Yesterday we succesfully bid at auction on a pair of of pistols dating from the late seventeenth century and with a provenance from Dunster Castle, Somerset. They were coming up in the Bonhams arms and armour sale at their Knightsbridge auction rooms in London.
The sale was well attended, with some strong prices, and we had to bid quite a bit above the top estimate in order to secure the pistols at £24,000 hammer price.
We are very grateful to the V&A Purchase Grant Fund for offering a grant towards this acquisition, and to our firearms adviser Brian Godwin for assessing the importance of the pistols.
The pistols had been sold from Dunster in the early 1970s (before the National Trust acquired the castle), but up till that time they had been there continuously since the 1680s.

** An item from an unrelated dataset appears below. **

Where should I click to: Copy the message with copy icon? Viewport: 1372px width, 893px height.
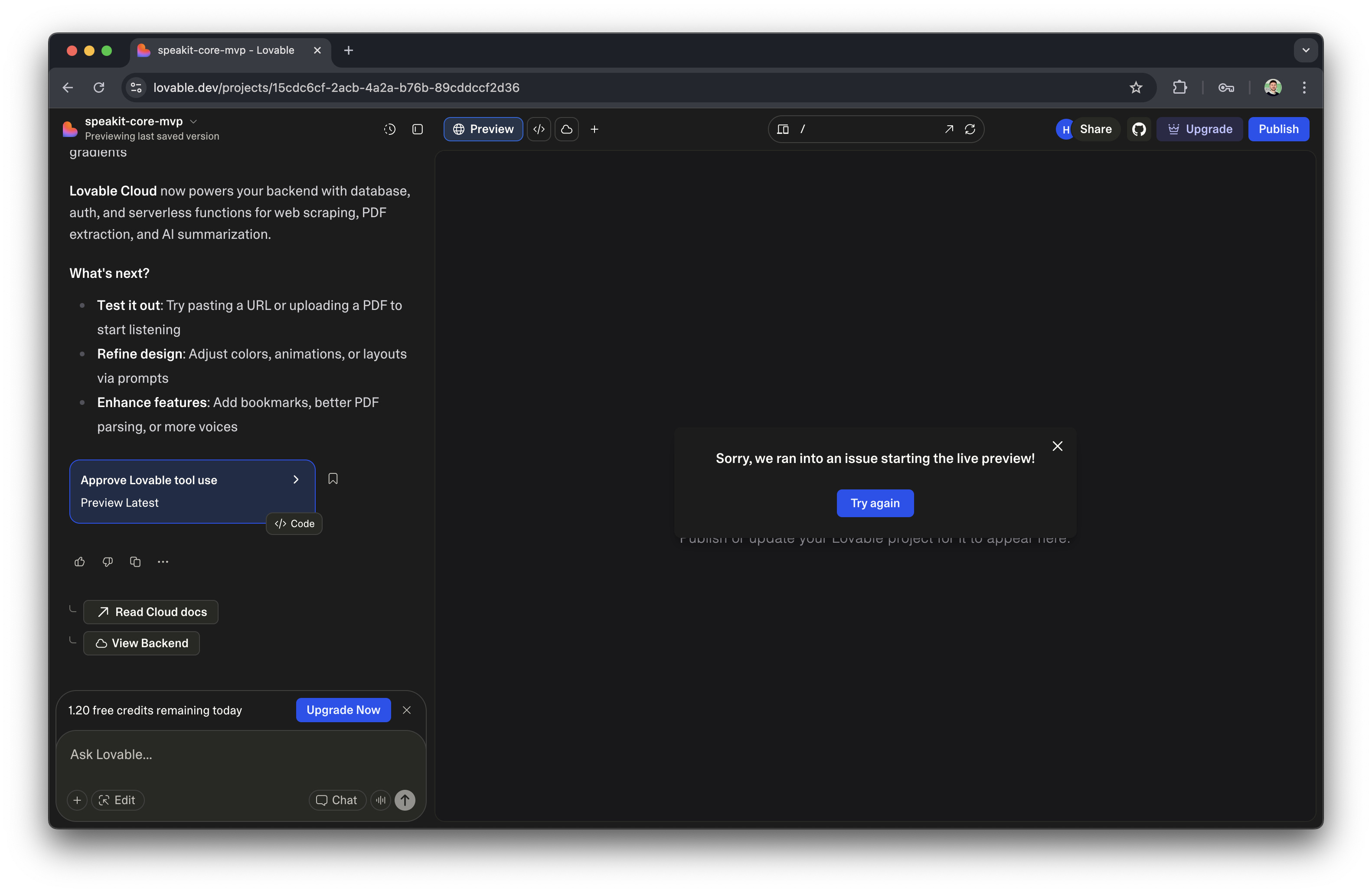click(x=135, y=562)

In 1688 Francis Luttrell, a local squire and owner of Dunster, joined the Glorious Revolution when William of Orange landed at Torbay. Luttrell managed to raise a regiment in a mere three days, partly due to his local connections, but also because there was a well-stocked armoury at Dunster, which this pair of pistols was probably part of.
Apart from playing a minor role in this momentous event in British history, Francis Luttrell also repaired and refurbished Dunster Castle, which had been damaged and neglected during the Civil War.

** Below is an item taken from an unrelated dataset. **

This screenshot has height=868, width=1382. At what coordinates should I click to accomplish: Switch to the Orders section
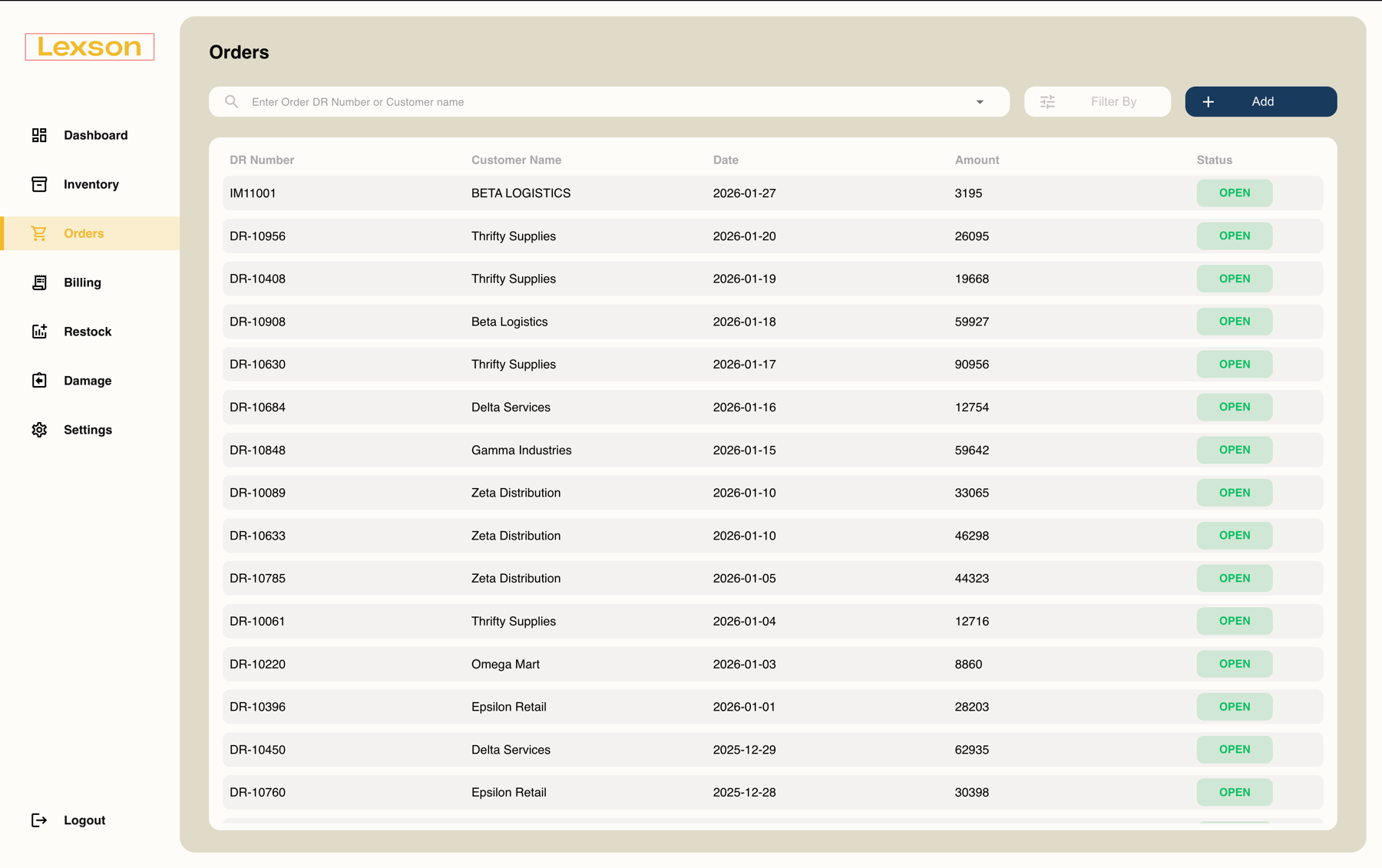point(83,233)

His heiress wife Mary Tregonwell provided the funds for some very fine plasterwork ceilings and a beautifully carved staircase. The carving on the latter is probably by the sculptor Edward Pearce the younger. Interestingly, the staircase was originally painted grey.
We hope soon to be able to display the pistols at Dunster, to enhance the story of this ancient castle at the time of the Glorious Revolution.